Despite rising hotel rates and some air travel costs, a new survey indicates that some companies are holding more meetings and sending more employees to conferences. Although some buyers said a spike in meetings activity was due to pent-up demand for employee training, the overall increase in expenditures indicated a healthy year for the meetings industry, according to analysts.
According to an exclusive Meetings Monitor survey of 189 corporate buyers, more than one-third of respondents said their companies have increased meeting spending in the past six months. Among respondents who reported a higher spend, 58 percent attributed the increase to higher hotel rates and airfares, an issue that has taken greater importance as the lodging industry in particular has begun to shift to a seller's market
(Meetings Today, March 21).However, 42 percent of those respondents said the increase was due to their companies holding more meetings and 36 percent said they are accommodating more attendees—indicating that the meetings industry has continued to grow under the shift to a seller's market. Respondents were allowed to choose more than one answer.
Higher air and hotel costs have greatly contributed to a higher meetings spend at Maryland-based United Communications Group, but the increase is mainly due to higher attendance rates and more meetings, said Julie Upton, director of meetings and corporate travel. UCG, a business-to-business information provider, has increased spending on corporate meetings by about 15 percent in the past six months, she said.
"We're definitely holding more meetings," Upton said. "There's just more opportunity now, and what we're finding through our surveys is that people have been on hold on travel and conferences, and now they're actually going out."
Upton said there is pent-up demand for meetings, especially for employee training conferences.
"Everyone is allowed to travel again," she said.
Upton expects meetings spend to level off as the company settles in to a more normal demand for meetings and conferences.
"Now that we've spent the money and it's done, we have a sense that expenditures won't go continually up. It will probably stay where it is," Upton said. "I don't see it going down."
Aramark Harrison Lodging has predicted that pent-up demand for training conferences would lead to an increase in meetings activity this year
(Meetings Today, Feb. 7). Mike Fahner, vice president of development for Aramark, said he also has seen many financial services companies increase the number of meetings they hold to train employees on Sarbanes-Oxley regulations.
Meetings Professional International and American Express predicted a strong year for the meetings industry in their annual FutureWatch report
(Meetings Today, Jan. 17). According to the report, meeting planners at corporations, associations and independent planning companies forecasted a 5 percent budget increase in 2005.
The spike in meetings activity does not apply across the industry. Although 34 percent of respondents to the meetings monitor survey said they had increased meetings spend in the past six months, 53 percent said expenditures have remained steady and 13 percent said their companies have spent less on meetings.

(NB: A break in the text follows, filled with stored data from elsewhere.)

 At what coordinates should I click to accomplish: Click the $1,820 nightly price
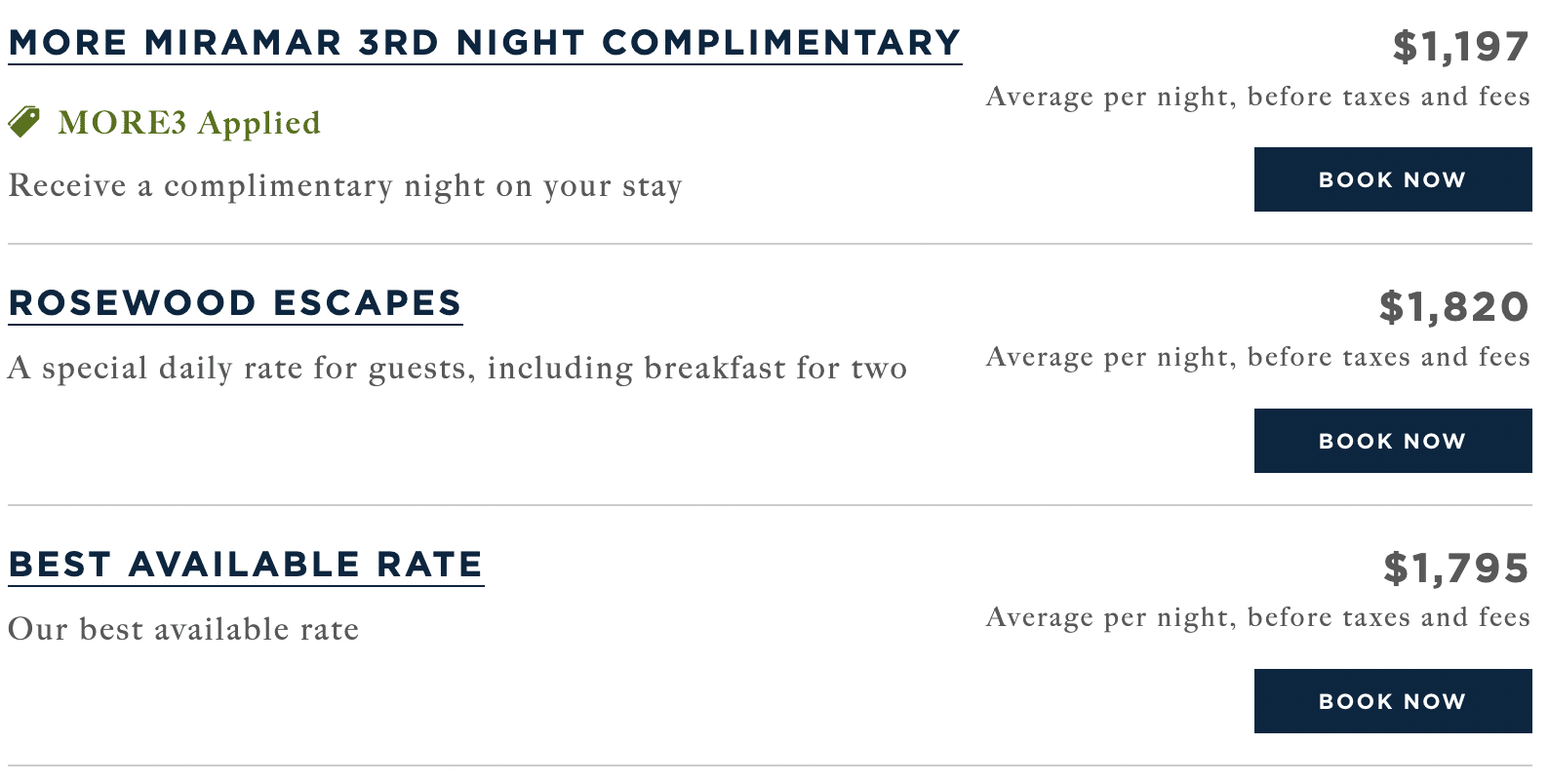[x=1453, y=307]
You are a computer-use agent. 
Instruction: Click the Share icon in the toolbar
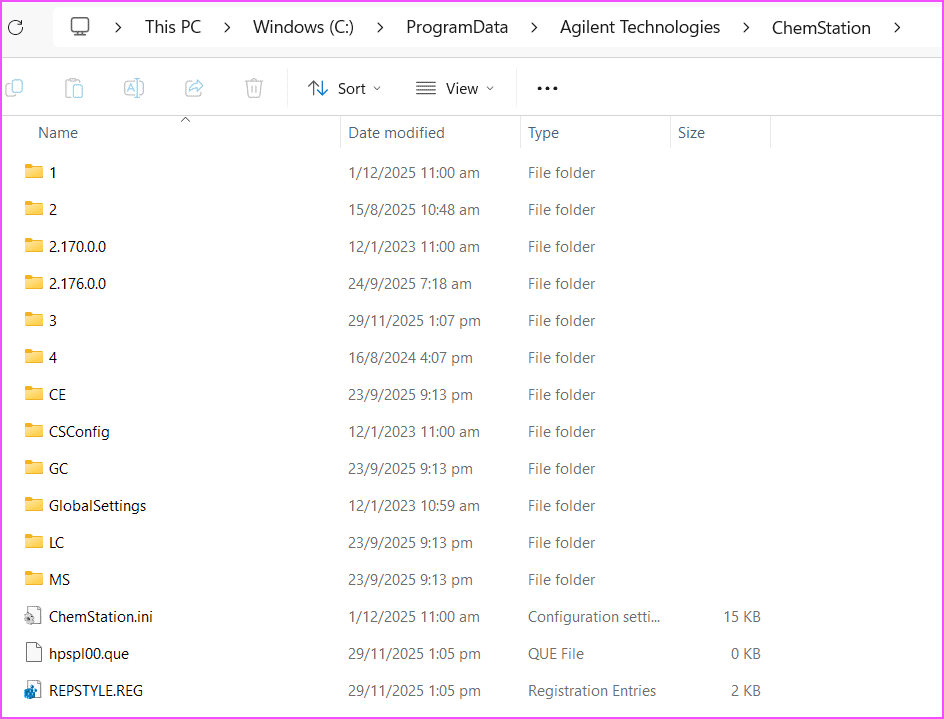coord(193,88)
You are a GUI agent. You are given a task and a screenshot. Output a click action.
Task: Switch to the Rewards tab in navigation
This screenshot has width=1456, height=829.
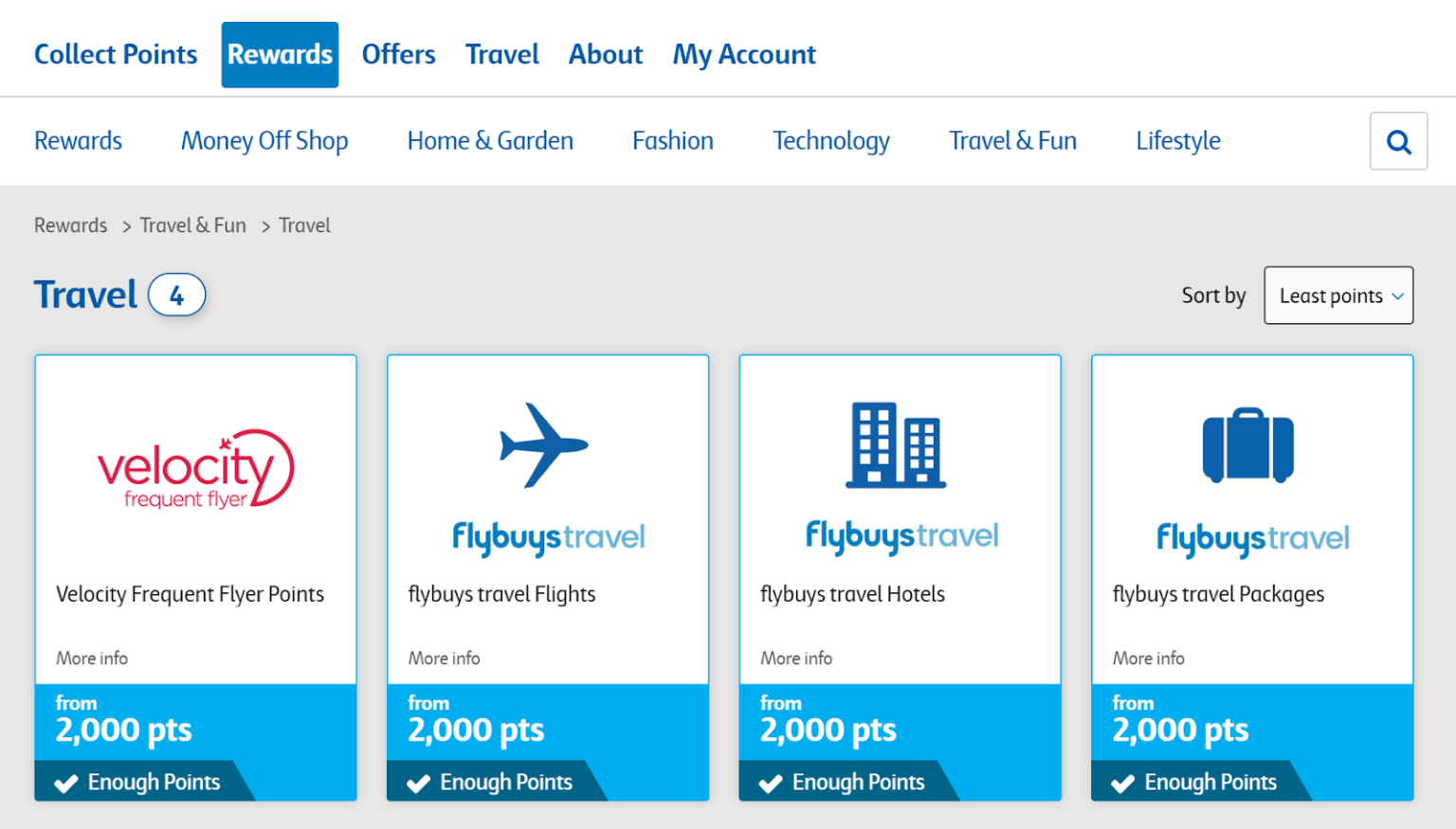(x=280, y=54)
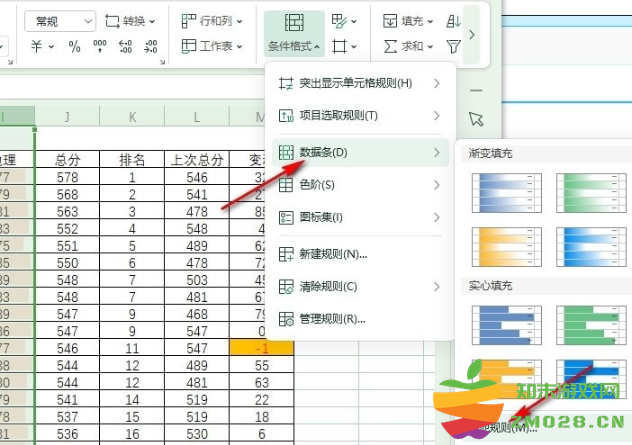Click the 条件格式 (Conditional Formatting) button

[x=294, y=33]
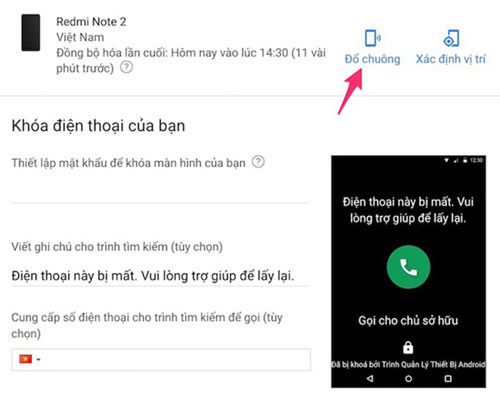The height and width of the screenshot is (395, 500).
Task: Click the lock icon in phone preview
Action: pos(408,347)
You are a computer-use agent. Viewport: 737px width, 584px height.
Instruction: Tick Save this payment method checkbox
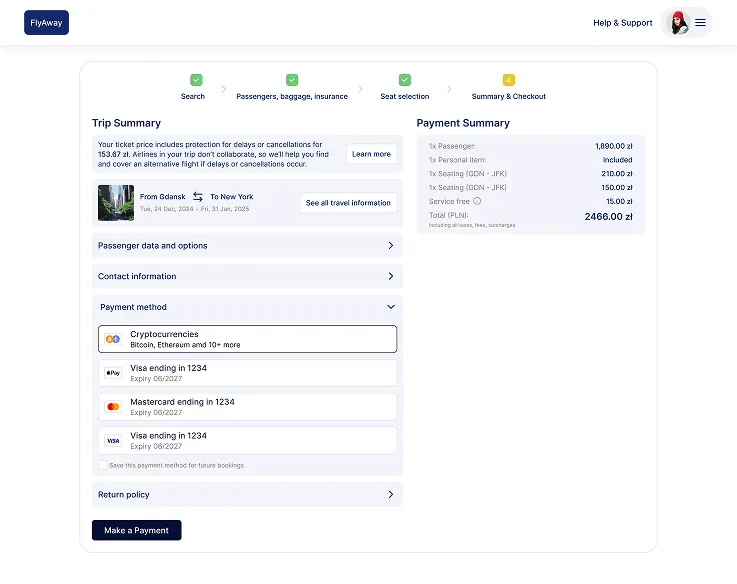coord(103,465)
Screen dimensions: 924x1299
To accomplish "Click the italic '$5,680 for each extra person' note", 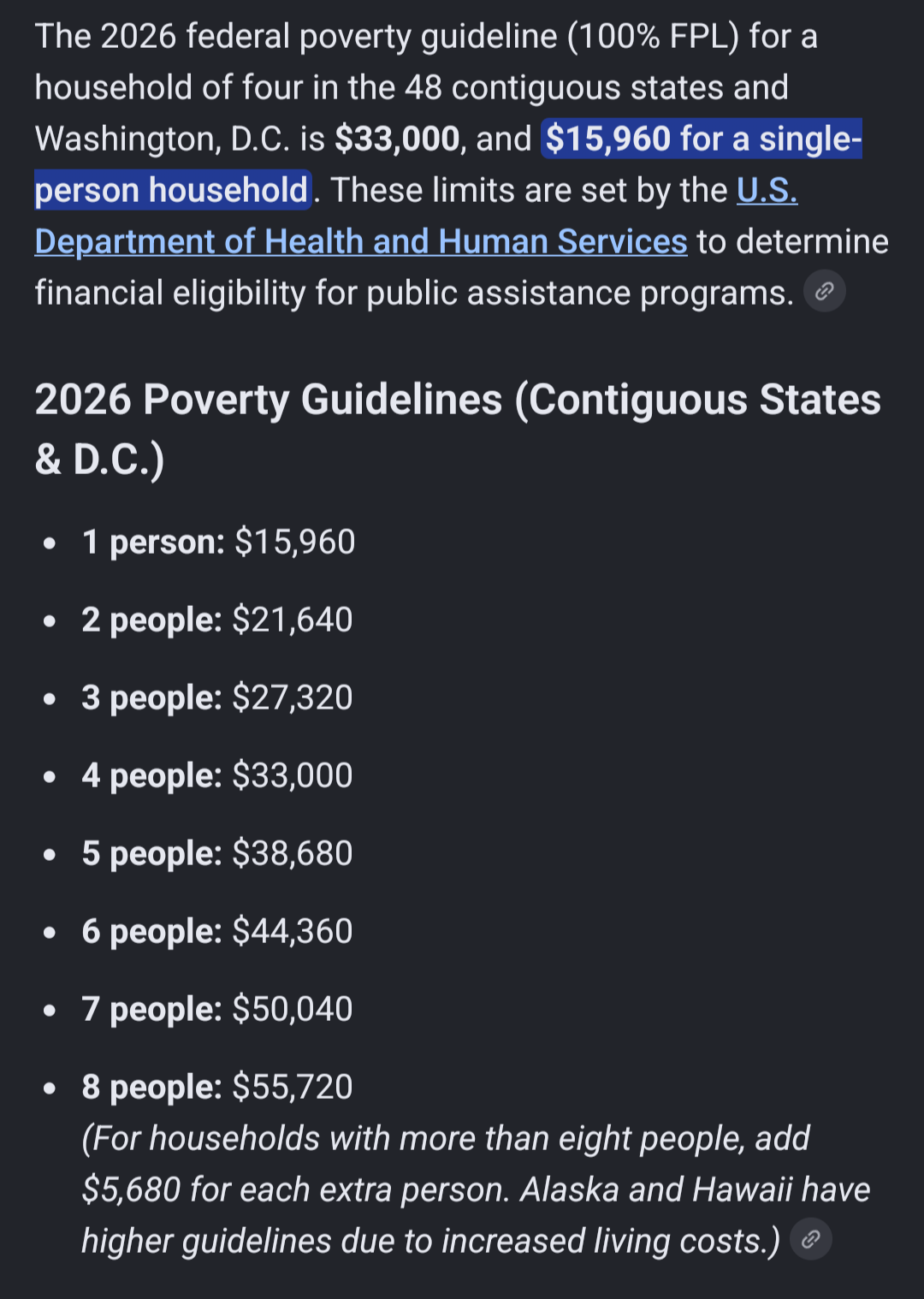I will [x=295, y=1189].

Among those who said group travel expenditures have dropped, 61 percent said it was because their companies were holding fewer meetings.
The survey showed a continued trend from 2004 in how supply costs and meetings activity affects expenditures. In the same survey last year, 37 percent of respondents had spent more on meetings in the comparable timeframe and 18 percent had spent less. Higher hotel and air costs, and an increase in meetings activity were named as top reasons for increasing expenditures
(Meetings Today, July 19, 2004).Some companies actually have reduced meeting expenditures in the past six months in the face of rising hotel rates and airfares. Kari Knoll Kesler, manager of meeting and events at Honeywell Inc., said that overall hotel expenditures—for both transient and corporate group travel—have actually decreased year over year through aggressive negotiations.
"Against all odds, our program has a net reduction in average daily rates, year over year, of between 1 percent and 3 percent," Kesler said. "It's amazing, because on average rates were supposed to go up 3 percent to 5 percent."
According to Kesler, Honeywell is currently gathering data to support its meeting management program and does not yet have comparable data for meetings spend.
However, the company aggressively negotiates air and hotel contracts so they are protected somewhat from market forces, she said.
"As a company, we're doing better in terms of overall air costs only because we're managing it better, not because of anything the market is doing," she said.
Kesler, who also serves as co-chair of the National Business Travel Association's groups and meetings committee, said she has heard from other buyers that meeting expenditures are on the rise. NBTA members have contacted the committee for help in bidding for meeting services, she said.
"The kinds of requests that are coming to the committee are not that normal for NBTA," Kesler said. "That's been very recent and very interesting."